The commander explained:

They used to fire warning shots — they’d hit near the truck, our guys would get out of the truck, and then they’d hit the truck.

Now that’s over. Israel is now unleashing deadlier, more frequent air raids against Iranian arms transfers and air defense systems in Syria. They bomb everyone directly. They bomb to kill.

The Israelis have accompanied the strikes with a series of assassinations. On Christmas Day, Sayyed Razi Mousavi, the commander in Syria of the Iran Revolutionary Guards’ Quds Force, was killed in bombing of the main position of the Iranian military, south of Damascus.

On January 2, an Israeli strike in southern Beirut killed Saleh al-Arouri, Hamas’s deputy political head, and military commanders.

On Monday, Wissam al-Tawil, a commander of the Hezbollah’s elite Radwan force, was killed in the town of Majdal Selm in Lebanon when a missile slammed into the SUV in which he was travelling. Hamas official Hassan Akasha, allegedly responsible for launching rockets at northern Israel, was slain in Beit Jinn in southern Syria.

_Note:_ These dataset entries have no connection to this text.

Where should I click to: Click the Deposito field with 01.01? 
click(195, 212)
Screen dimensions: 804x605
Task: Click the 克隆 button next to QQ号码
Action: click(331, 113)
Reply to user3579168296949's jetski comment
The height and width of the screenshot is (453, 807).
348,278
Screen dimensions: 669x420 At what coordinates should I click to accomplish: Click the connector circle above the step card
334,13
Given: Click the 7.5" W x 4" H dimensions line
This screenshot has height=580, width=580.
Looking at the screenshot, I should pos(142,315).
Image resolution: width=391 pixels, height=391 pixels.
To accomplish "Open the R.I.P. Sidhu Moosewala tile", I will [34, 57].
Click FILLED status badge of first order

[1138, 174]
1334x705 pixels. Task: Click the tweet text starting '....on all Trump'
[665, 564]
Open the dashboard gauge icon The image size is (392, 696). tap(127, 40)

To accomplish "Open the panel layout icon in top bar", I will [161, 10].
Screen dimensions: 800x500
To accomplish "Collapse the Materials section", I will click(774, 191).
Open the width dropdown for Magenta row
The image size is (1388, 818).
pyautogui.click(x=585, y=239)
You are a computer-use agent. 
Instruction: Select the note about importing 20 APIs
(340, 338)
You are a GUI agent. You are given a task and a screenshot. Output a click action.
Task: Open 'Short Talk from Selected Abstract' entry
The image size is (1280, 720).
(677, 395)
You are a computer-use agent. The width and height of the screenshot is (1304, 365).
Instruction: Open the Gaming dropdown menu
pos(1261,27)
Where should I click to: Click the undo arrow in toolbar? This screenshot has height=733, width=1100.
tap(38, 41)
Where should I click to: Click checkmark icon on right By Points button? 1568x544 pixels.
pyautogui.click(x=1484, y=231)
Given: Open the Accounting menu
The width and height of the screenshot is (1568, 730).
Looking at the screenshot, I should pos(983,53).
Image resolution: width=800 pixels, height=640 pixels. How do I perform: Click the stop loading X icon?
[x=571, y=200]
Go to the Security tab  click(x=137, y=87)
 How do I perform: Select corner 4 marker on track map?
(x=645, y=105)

Jordan’s Strikes v. Iran-Linked Smugglers

In their second raid within a week, Jordanian warstrikes carried out four strikes inside Syria late Wednesday, targeting suspected farms and hideouts of Iran-linked drug smugglers.

A long-time analyst of the Syrian conflict said at least three people were killed, including “a prominent Captagon trafficker tied to” the Assad regime’s intelligence services.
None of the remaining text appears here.